Unlock the Editor’s Digest for free
Roula Khalaf, Editor of the FT, selects her favourite stories in this weekly newsletter.
Leading Direct Line shareholders are holding out for a higher takeover offer from Aviva after the insurer rejected a £3.3bn proposal from its larger rival.
Several key investors in Direct Line, best known for its motor cover and mascot of a red phone on wheels, have told the Financial Times they supported the board’s decision to dismiss Aviva’s 250p a share proposal as “highly opportunistic” and “substantially” too low.
Direct Line shareholders who spoke with the FT said they backed the board’s decision to not engage with Aviva because the deal undervalued the company.
“250p is nowhere near the right price,” said one top 30 investor. “I think the Direct Line board has done the right thing [ . . . ] You only engage if there’s a proper offer on the table.”
A top 10 Aviva shareholder, who also has a holding in Direct Line, said they would expect the latter’s board to engage only if the offer price were increased above 250p.
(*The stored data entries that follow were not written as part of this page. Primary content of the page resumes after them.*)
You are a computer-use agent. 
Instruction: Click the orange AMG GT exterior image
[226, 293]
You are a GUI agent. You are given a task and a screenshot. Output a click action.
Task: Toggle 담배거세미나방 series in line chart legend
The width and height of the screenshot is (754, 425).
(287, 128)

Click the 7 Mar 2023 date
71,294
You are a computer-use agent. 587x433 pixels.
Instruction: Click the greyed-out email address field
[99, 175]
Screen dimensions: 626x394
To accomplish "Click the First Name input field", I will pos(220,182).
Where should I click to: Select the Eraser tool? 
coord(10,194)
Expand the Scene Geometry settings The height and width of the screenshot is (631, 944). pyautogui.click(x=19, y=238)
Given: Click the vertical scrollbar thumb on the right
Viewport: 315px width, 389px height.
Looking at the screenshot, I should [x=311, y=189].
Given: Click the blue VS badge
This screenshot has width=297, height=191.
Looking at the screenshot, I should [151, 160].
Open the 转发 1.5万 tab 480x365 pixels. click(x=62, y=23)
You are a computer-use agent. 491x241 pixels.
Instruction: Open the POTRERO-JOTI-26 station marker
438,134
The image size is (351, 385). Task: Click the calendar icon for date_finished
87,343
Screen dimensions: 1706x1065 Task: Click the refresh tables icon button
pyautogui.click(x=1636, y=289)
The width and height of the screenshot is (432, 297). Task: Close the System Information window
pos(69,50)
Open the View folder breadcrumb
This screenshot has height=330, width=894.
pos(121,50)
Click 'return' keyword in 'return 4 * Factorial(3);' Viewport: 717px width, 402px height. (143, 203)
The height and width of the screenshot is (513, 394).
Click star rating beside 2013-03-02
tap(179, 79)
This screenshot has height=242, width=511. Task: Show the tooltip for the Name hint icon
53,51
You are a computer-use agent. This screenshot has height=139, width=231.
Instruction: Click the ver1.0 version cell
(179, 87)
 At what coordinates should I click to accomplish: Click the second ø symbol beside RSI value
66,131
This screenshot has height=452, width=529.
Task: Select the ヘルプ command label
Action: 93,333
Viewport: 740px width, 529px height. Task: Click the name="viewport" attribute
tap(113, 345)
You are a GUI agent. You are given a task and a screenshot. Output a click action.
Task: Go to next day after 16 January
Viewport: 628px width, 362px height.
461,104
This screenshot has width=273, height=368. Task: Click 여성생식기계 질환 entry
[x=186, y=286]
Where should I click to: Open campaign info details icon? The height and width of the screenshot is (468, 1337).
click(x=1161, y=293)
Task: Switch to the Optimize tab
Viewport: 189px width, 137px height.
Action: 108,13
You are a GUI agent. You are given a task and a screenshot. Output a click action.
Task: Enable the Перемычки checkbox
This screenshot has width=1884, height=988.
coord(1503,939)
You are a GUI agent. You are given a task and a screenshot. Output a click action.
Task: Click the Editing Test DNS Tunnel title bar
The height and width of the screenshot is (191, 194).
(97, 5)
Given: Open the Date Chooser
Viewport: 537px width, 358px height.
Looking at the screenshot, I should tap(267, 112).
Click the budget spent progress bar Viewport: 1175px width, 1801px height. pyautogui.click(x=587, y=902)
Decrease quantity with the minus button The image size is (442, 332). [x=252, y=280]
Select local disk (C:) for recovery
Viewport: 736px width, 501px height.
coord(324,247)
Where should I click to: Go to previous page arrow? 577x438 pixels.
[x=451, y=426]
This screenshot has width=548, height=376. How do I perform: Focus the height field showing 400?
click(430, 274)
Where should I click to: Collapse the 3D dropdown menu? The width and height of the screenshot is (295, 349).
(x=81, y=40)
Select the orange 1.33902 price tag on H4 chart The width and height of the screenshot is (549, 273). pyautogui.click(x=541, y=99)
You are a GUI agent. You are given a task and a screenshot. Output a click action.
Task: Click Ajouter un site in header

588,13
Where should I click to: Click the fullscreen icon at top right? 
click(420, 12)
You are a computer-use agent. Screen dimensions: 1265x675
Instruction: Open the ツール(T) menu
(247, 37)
The fund manager said that Aviva could also increase its equity portion if it improved the offer, “so if it’s not at the price Aviva wants, at least they have more participation”.
A third top Direct Line shareholder said they were “still monitoring the situation” but added they were so far supportive of Direct Line’s strategy of not yet engaging.
The shareholders’ comments come despite a charm offensive from Aviva, which in recent days has contacted Direct Line investors in an attempt to persuade them of the merits of its “highly attractive” proposal; a move that could pave the way for a hostile bid.
For his part, Direct Line boss Adam Winslow has appealed to investors to give him more time to turn around the struggling insurer, whose depressed share price has made it vulnerable to takeovers. Winslow — himself a former Aviva executive — told the Sunday Times that the company was making “excellent progress in the early stages of a significant turnaround.”
Aviva’s non-binding proposal, first made on November 19, was a 57.5 per cent premium to Direct Line’s closing price of 157.8p on November 27, the day the non-binding approach was disclosed.
Shares in Direct Line have since November 28 traded at around 230p, or 20p below Aviva’s approach price. Direct Line shares closed up at 236.8p in London trading on Wednesday.
Aviva has until December 25 to make a formal bid or walk away from a deal.
A combination of Aviva and Direct Line would create an insurance group with more than a fifth of the motor market and about 15 per cent of the home insurance segment, according to research by MKP Advisors.
The Aviva offer was the third takeover bid Direct Line has received this year, having rebuffed two approaches from Belgian insurer Ageas. Aviva’s offer was just over 7 per cent above Ageas’s first offer and 5.4 per cent above the second.
Berenberg analysts said they believed Aviva has “ample capacity” to raise its bid, forecasting an improved proposal of 275p.
Aviva declined to comment on the investor views.
Analysts said Direct Line’s share price continuing to trade below the 250p possible offer price was the market’s way of saying that Aviva would fail to secure the deal unless it “digs deeper”.
“We’re in a holding pattern until someone makes the next move, whether that’s Aviva or another party trying their luck to buy Direct Line,” said Dan Coatsworth, investment analyst at AJ Bell.
“It’s increasingly rare for someone to win with their first bid, and it seems clear that Direct Line’s board isn’t budging until Aviva increases its offer by a fair amount.”